Orioles honor Flanagan
BALTIMORE — Mike Flanagan was remembered fondly and with no small measure of sadness at Camden Yards on Friday night before the Baltimore Orioles faced the New York Yankees.
It was the Orioles first home game since their former star pitcher died of a self-inflicted shotgun wound to the head on Wednesday. He was 59.
The team intended to honor Flanagan with a moment of silence before the game, and his No. 46 was displayed on the right-field scoreboard during batting practice and was to remain there until the end of the game.
“It was pretty appropriate that Friday night is when we wear our black jerseys,” Orioles manager Buck Showalter said.
“Mike brought a can of Oriole pine tar from 1960,” Showalter said. “I’m not sure exactly, where he ended up getting it. His wife found it.
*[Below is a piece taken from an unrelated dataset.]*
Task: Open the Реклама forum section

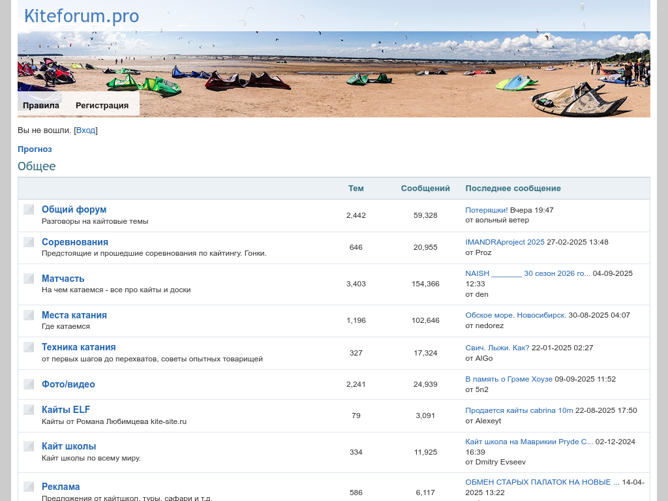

And it’s sitting on top of my desk there, and when I got back last night, first thing (I saw). I don’t think I’ll ever go get a cup of coffee back there, without thinking about it, thinking about him. No, it hasn’t gotten any easier. And I’m not trying to lose that emotion. It’s not something I’m trying to figure out a way to get around.”
Flanagan won the Cy Young award in 1979 with Baltimore and was a member of the Orioles’ 1983 world championship squad. He also worked in the front office and was a regular at Camden
For the rest of the season, the Orioles will wear a black circular patch on their right jersey sleeves with the word “FLANNY” written in white.
Angels switching rotation
ARLINGTON, Texas — Los Angeles Angels manager Mike Scioscia confirmed on Friday that he’s switching his rotation for the weekend series against AL West-leading Texas, opting to start Ervin Santana on Saturday and Jered Weaver on Sunday.
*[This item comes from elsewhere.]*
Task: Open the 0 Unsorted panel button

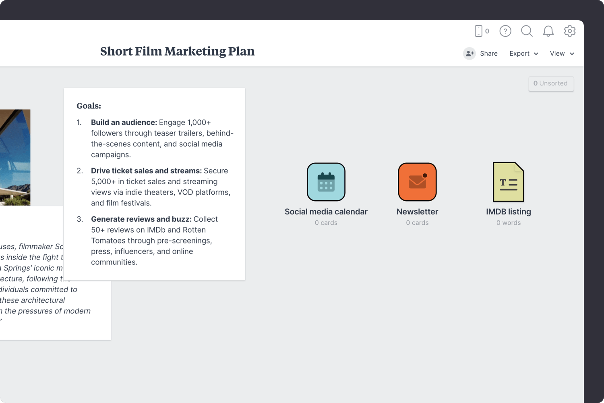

The right-handers will both be starting on three days’ rest for the first time in their careers.
Scioscia opened the three-game series on Friday with 13-game winner Dan Haren. The additions of Santana (9-9) and Weaver (15-6) meant the Angels would send their top three starters against the Rangers.
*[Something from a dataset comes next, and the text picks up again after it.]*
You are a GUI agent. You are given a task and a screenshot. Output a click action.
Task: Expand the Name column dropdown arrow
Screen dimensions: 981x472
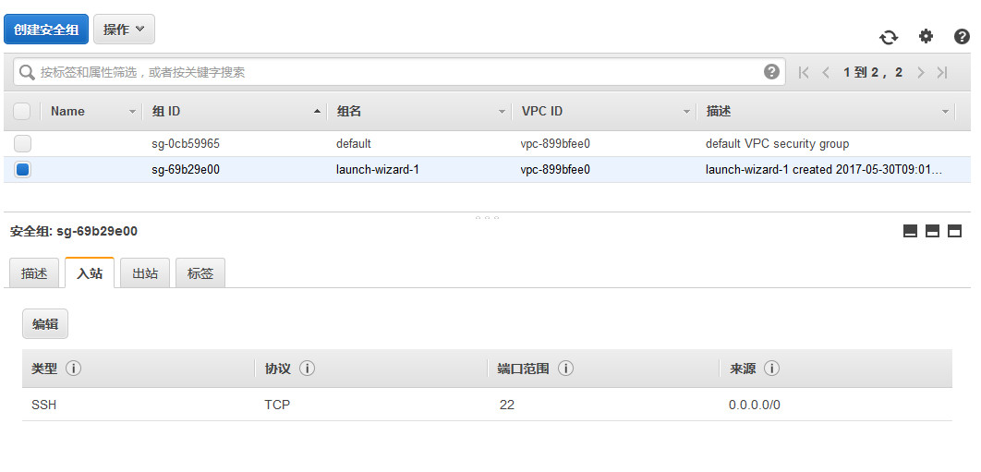[x=132, y=112]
Texas began Friday two games ahead of second-place Los Angeles. The Rangers had a seven-game lead over the Angels on Aug. 17.
Jerome Williams and Santana were originally scheduled to start Saturday and Sunday, but the Angels had two days off earlier this week and Scioscia decided to juggle the rotation to take advantage of the extra rest for his staff aces.
“For one time around, it’s no big deal,” Scioscia said. “This is something we consider occasionally. We’ve done it with guys in the past and it hasn’t been an issue. These guys have plenty in their tanks.”
Angels pitching coach Mike Butcher said a lot of thought and research went into the decision, that both Santana and Weaver have gotten stronger as their starts have gone on.
“Looking at the last few weeks how these guys have been bouncing back from their starts, there’s zero doubt in my mind and zero doubt in their minds going into this,” Butcher said. “We’re not trying to pull a rabbit out of our hat.”
The Rangers had dropped five of six entering Friday night. From Tuesday through Thursday, Texas lost three straight to Boston by a total score of 30-7.
But the Rangers insist that the rotation change by their primary division rival would not affect their approach toward the series.
“Bring ‘em on,” Texas outfielder Josh Hamilton said. “They’re good, there’s no denying that. So they’ll either step up on short rest or they won’t.”
“We’re not afraid of Santana,” Rangers manager Ron Washington said. “We’re not talking about Don Drysdale and Sandy Koufax. We’ve faced Weaver and Santana before.”